Among the records, which lines hold the word "video"? Pick them out.

** Opening EXTRACTED MATERIAL block **

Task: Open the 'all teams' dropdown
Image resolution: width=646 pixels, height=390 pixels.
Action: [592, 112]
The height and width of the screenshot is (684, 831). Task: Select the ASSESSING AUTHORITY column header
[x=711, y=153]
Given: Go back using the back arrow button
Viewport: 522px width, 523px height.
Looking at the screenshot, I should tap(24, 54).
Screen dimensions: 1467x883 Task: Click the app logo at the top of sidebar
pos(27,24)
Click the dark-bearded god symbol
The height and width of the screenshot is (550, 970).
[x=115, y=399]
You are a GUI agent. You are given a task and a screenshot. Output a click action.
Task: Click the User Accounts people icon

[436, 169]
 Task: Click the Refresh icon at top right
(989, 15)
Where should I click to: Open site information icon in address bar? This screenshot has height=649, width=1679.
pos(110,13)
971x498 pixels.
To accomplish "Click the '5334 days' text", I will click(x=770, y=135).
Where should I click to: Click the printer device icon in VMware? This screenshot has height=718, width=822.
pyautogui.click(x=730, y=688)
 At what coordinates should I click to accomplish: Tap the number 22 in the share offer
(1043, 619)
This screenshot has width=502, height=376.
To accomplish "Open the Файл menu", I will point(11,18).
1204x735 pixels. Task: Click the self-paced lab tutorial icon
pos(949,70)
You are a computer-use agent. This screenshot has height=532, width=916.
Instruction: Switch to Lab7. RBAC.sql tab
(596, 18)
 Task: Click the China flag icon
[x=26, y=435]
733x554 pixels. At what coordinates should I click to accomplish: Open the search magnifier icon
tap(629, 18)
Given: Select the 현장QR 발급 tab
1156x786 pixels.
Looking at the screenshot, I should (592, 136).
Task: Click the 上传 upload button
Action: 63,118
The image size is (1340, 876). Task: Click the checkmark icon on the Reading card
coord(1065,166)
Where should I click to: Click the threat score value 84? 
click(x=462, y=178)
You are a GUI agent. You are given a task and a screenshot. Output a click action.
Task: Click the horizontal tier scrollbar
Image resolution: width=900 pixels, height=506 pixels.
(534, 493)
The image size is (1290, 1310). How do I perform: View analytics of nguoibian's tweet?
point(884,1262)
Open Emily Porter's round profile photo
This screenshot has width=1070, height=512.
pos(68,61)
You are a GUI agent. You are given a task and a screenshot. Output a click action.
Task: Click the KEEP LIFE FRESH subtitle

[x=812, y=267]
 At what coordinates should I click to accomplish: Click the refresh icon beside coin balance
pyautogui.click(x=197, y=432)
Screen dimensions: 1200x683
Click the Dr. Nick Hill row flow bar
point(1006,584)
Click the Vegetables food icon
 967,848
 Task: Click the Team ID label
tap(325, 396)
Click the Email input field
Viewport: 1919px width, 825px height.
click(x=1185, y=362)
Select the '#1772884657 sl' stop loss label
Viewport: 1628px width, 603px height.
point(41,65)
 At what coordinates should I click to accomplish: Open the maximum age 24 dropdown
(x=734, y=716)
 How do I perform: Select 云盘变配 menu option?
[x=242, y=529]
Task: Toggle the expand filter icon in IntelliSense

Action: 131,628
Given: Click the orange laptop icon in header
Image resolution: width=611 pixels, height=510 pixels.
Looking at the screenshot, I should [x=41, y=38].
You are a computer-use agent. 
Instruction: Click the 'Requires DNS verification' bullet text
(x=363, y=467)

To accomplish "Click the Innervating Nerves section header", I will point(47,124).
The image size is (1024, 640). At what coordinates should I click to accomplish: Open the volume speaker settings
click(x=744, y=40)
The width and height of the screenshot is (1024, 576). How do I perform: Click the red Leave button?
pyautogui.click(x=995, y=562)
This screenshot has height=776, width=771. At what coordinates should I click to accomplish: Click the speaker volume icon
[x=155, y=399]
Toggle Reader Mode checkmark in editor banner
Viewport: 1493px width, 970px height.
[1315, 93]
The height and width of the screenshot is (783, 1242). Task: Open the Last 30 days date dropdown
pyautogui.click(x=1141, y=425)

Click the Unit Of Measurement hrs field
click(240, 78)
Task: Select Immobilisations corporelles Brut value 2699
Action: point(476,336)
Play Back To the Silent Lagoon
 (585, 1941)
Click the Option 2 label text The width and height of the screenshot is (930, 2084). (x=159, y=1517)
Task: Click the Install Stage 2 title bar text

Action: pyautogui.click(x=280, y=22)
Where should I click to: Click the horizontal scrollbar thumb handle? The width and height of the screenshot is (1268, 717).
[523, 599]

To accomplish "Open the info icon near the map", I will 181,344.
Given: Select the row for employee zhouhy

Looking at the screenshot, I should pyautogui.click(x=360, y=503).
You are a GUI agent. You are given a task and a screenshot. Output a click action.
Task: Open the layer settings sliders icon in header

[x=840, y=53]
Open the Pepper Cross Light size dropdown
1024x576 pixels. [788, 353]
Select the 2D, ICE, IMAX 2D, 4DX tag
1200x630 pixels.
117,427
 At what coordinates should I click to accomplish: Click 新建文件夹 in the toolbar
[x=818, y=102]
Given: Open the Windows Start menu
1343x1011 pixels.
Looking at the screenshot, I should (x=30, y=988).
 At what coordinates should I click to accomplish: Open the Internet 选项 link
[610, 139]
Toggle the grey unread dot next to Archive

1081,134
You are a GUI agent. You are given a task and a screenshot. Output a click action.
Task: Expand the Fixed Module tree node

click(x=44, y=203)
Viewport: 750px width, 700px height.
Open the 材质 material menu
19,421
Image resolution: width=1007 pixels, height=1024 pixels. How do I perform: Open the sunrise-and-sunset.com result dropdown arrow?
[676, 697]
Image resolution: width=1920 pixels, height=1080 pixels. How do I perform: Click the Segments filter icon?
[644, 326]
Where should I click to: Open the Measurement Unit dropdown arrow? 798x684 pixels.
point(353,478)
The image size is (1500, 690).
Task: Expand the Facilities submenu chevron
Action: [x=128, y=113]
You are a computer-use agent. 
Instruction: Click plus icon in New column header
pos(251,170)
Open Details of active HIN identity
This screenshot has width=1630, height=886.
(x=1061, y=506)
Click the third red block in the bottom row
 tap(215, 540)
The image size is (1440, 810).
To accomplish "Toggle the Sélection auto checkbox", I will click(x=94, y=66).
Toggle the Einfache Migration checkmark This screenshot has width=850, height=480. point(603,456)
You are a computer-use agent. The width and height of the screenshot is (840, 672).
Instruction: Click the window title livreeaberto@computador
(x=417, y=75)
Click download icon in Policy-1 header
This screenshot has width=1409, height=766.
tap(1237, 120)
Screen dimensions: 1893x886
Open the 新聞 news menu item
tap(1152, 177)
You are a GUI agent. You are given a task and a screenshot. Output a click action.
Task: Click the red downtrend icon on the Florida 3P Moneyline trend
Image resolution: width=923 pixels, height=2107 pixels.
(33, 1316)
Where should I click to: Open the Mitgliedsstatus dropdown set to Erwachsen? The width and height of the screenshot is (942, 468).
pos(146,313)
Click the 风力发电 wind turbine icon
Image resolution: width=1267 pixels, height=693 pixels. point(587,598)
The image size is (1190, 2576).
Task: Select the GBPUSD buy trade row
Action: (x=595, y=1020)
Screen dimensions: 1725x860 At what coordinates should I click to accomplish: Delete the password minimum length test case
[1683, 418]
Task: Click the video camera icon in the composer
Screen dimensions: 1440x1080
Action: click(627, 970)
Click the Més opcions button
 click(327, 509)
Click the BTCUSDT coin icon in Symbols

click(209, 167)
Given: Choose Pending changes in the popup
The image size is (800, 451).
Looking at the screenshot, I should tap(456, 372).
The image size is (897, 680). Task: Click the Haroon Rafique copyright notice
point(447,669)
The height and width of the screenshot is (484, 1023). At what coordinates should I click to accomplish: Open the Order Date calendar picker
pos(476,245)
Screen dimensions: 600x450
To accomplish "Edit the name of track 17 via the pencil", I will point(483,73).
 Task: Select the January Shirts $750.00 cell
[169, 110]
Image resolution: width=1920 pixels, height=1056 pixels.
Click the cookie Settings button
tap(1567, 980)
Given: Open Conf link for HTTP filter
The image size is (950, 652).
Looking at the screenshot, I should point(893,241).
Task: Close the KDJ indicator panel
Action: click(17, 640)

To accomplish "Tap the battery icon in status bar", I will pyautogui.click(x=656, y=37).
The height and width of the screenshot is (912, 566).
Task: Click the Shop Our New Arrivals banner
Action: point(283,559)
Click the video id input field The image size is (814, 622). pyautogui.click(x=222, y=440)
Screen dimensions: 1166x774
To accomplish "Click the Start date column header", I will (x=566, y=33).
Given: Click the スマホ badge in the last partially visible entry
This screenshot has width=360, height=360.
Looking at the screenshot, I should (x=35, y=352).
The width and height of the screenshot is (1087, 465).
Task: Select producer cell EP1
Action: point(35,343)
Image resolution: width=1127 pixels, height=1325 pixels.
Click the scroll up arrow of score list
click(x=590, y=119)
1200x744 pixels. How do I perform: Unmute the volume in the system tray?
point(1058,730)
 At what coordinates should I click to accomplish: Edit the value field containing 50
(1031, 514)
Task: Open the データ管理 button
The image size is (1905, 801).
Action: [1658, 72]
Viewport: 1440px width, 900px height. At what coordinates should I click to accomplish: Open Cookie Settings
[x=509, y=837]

** Closing EXTRACTED MATERIAL block **

▶ RESPONSE TO THIS TASK:
Task: Click the video camera icon in the composer
Click the video id input field The image size is (814, 622). pyautogui.click(x=222, y=440)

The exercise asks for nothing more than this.